Try it: From the first line of the listing below through the line with "The height and", transcribe exactly and skip the pictures.

Provided records:
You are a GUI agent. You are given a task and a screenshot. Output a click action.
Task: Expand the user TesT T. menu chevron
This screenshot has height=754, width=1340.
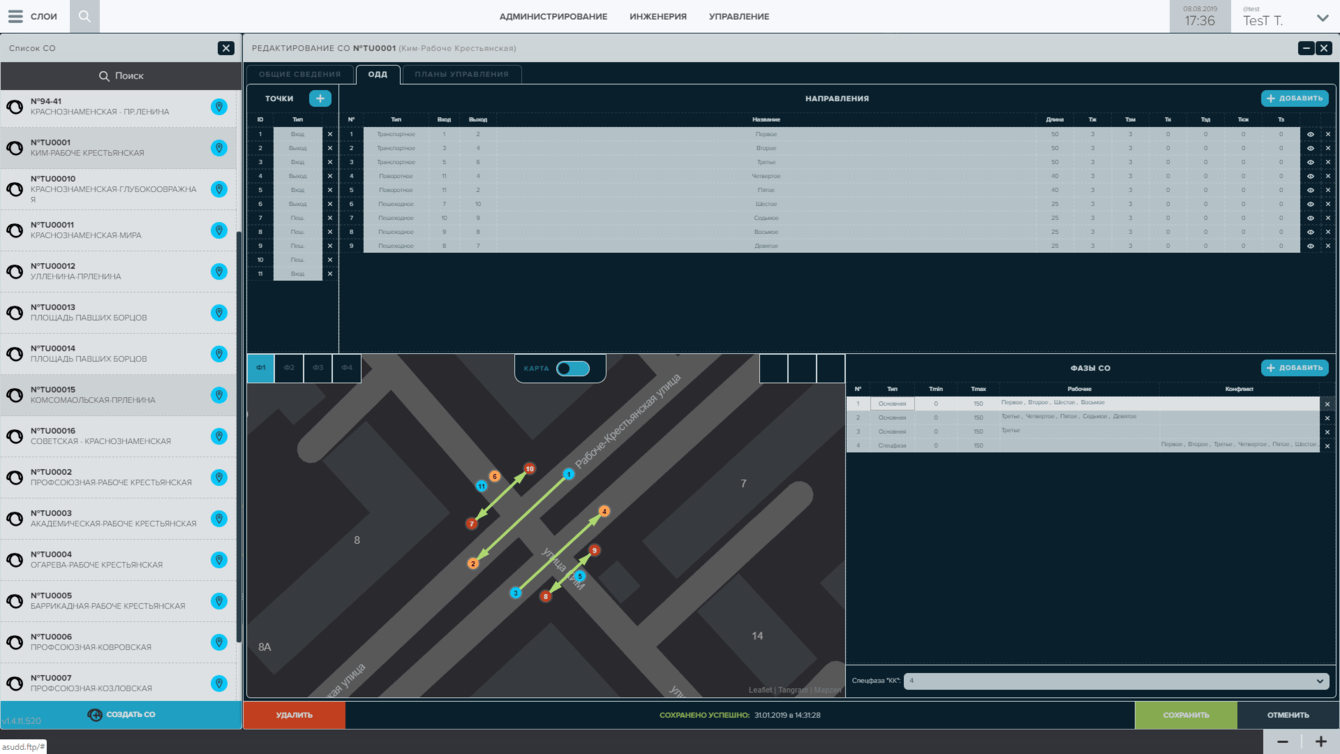tap(1322, 18)
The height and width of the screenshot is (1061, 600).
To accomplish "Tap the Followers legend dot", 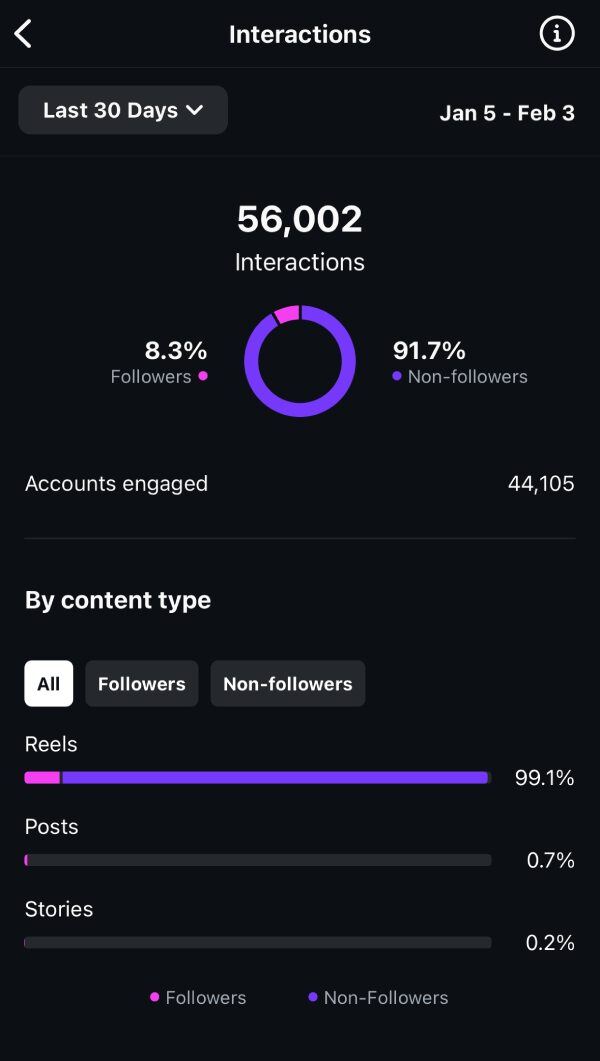I will point(203,377).
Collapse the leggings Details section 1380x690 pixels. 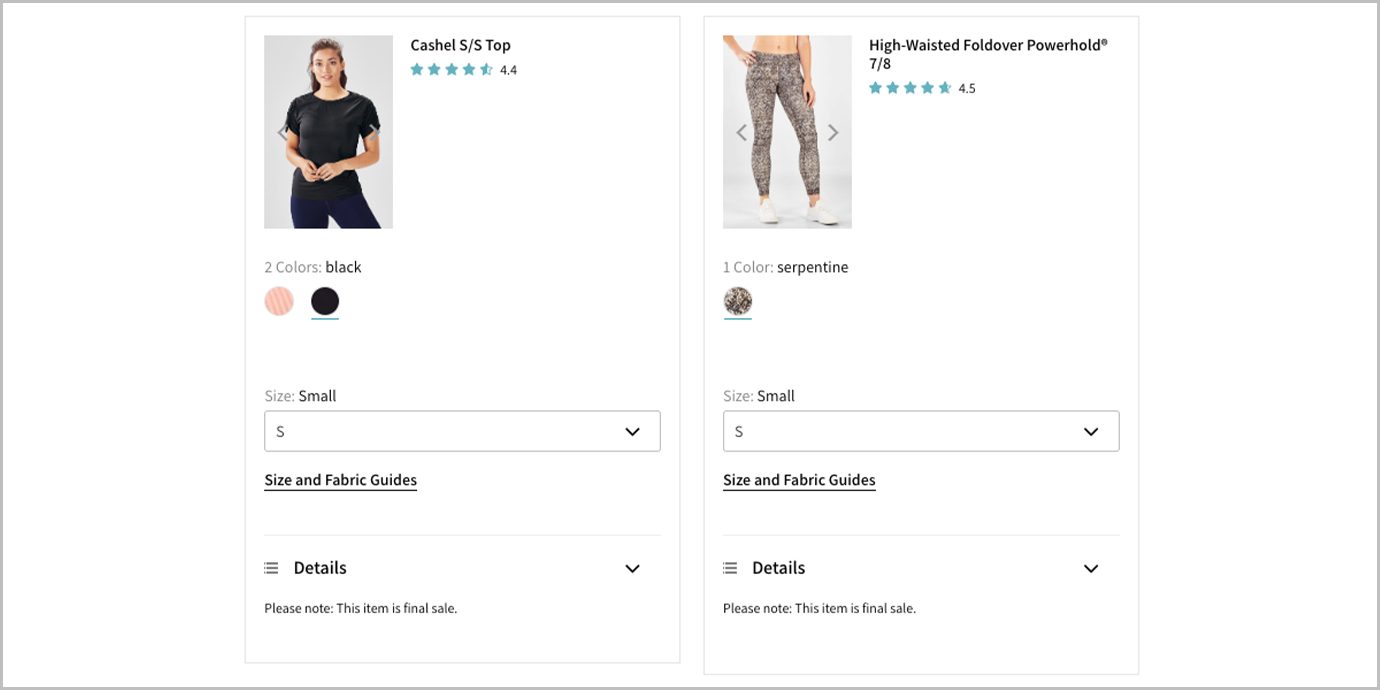point(1091,568)
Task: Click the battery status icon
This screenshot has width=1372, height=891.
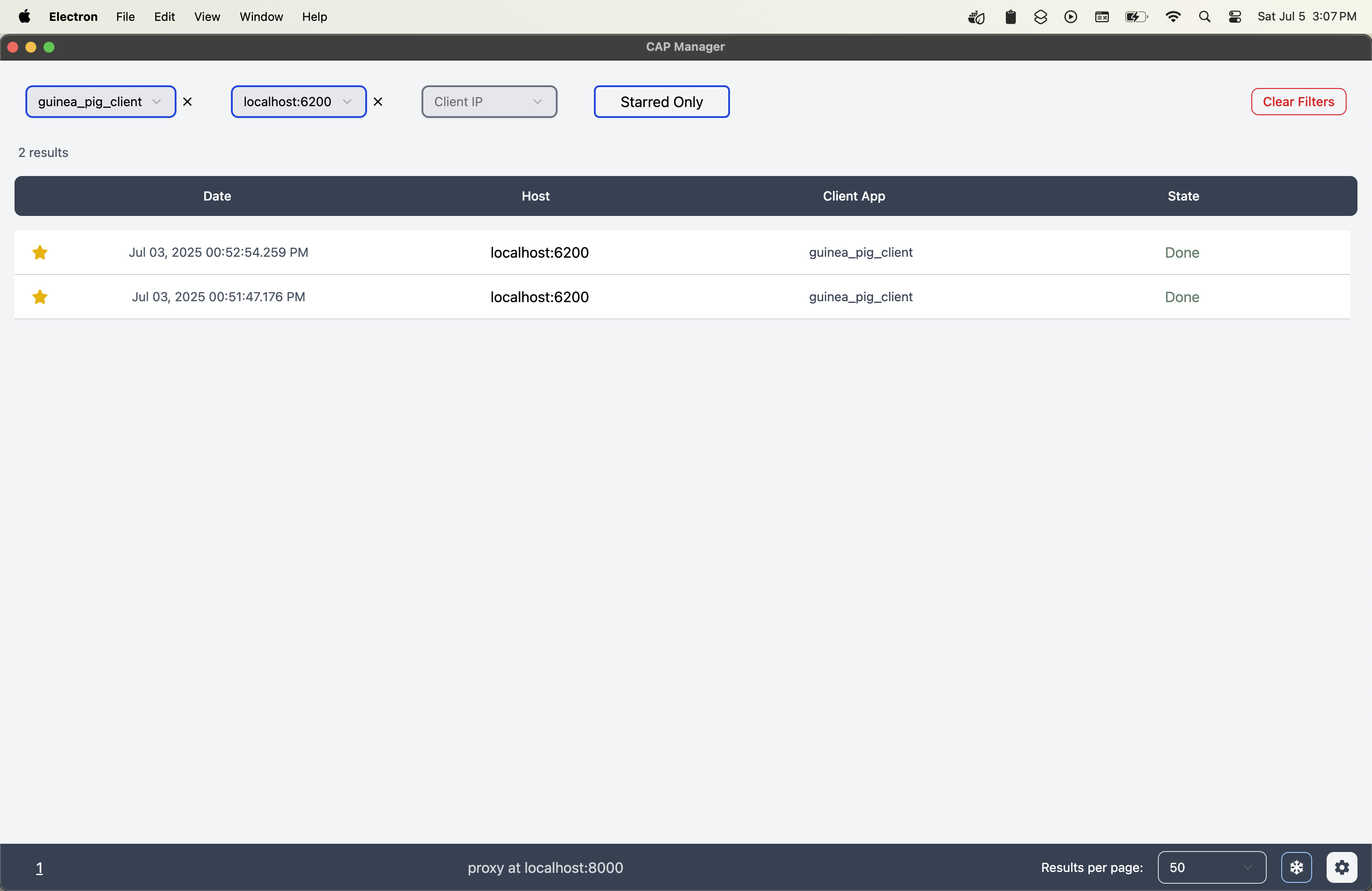Action: [1136, 17]
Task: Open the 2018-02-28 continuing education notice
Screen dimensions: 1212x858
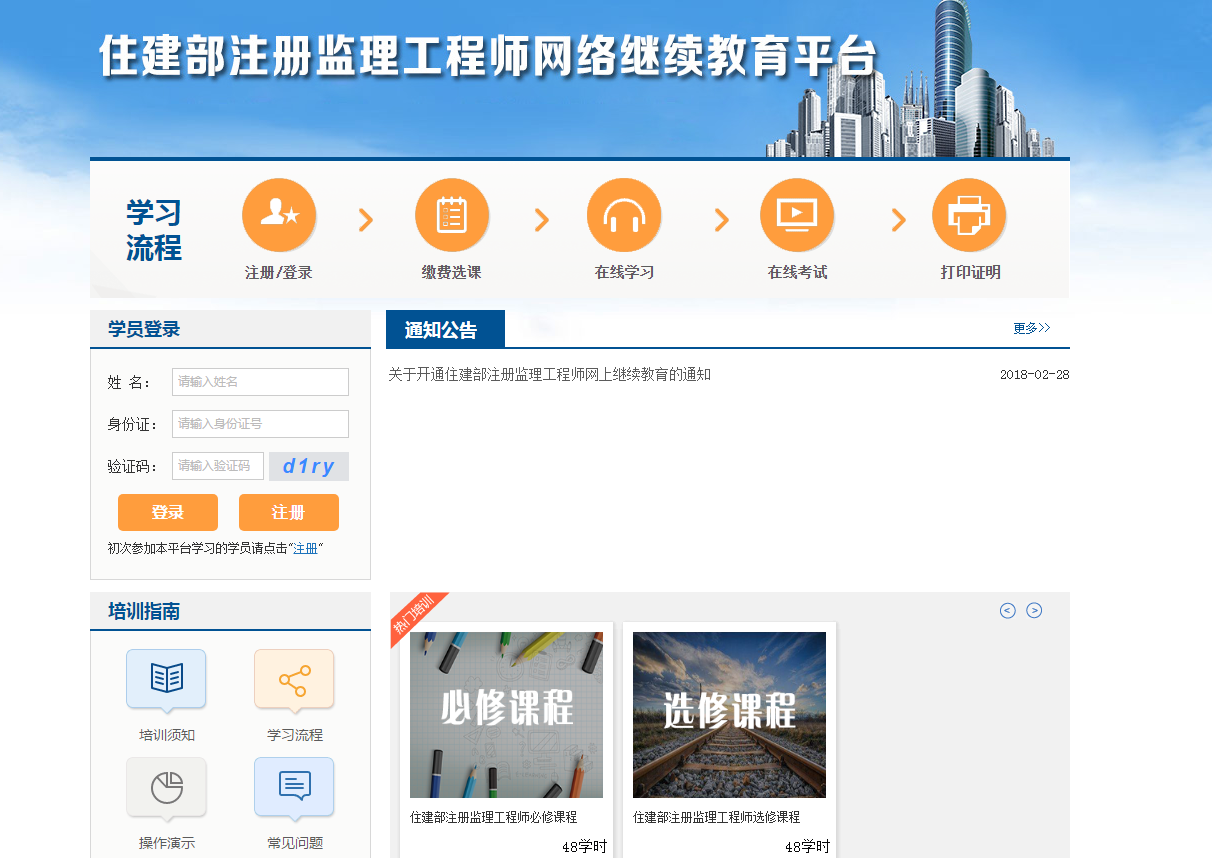Action: (549, 375)
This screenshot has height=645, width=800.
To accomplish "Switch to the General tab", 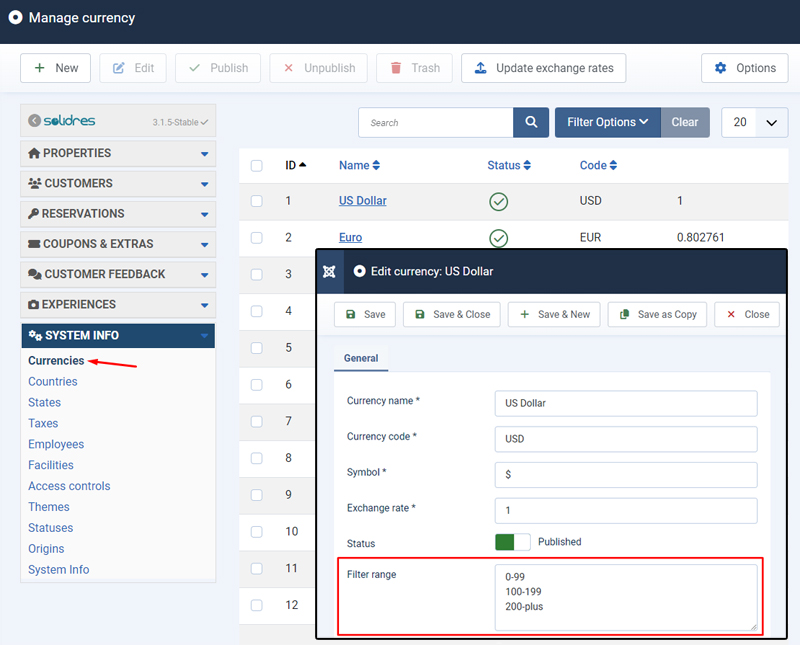I will pyautogui.click(x=360, y=358).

Output of the task:
You are a GUI agent. You are given a task and a screenshot. Output a click action.
Task: Expand the user TesT T. menu chevron
This screenshot has height=754, width=1340.
tap(1322, 18)
The height and width of the screenshot is (1061, 600).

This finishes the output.